Exercise requirements -
Below are records; state how many of their lines hold the word "agent", and give only the figure.

(Stored records)

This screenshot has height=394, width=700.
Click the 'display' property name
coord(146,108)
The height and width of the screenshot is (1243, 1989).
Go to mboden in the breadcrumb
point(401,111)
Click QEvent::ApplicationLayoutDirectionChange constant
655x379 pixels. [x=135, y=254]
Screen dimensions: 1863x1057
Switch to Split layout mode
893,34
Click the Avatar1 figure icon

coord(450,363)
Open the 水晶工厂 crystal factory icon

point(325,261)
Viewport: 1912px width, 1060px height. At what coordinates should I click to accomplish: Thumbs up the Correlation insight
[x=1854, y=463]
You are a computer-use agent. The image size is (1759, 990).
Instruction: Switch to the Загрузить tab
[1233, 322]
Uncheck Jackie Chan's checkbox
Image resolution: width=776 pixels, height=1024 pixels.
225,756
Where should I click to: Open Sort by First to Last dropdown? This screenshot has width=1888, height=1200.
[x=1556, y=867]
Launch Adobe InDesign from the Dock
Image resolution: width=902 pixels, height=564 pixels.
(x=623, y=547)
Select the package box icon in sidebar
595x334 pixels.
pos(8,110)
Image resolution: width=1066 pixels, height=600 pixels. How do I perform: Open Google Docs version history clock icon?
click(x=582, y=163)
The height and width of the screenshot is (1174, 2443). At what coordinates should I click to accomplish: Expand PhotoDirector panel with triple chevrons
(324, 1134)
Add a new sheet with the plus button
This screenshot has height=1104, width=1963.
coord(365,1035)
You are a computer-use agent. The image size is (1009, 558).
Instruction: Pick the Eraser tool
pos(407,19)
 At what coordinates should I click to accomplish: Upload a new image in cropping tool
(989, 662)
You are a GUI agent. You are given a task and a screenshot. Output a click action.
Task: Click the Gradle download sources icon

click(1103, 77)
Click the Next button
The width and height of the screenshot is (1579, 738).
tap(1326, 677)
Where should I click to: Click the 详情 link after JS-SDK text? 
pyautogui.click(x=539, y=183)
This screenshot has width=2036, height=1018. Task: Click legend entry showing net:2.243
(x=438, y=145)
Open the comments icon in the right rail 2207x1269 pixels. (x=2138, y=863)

The answer -
3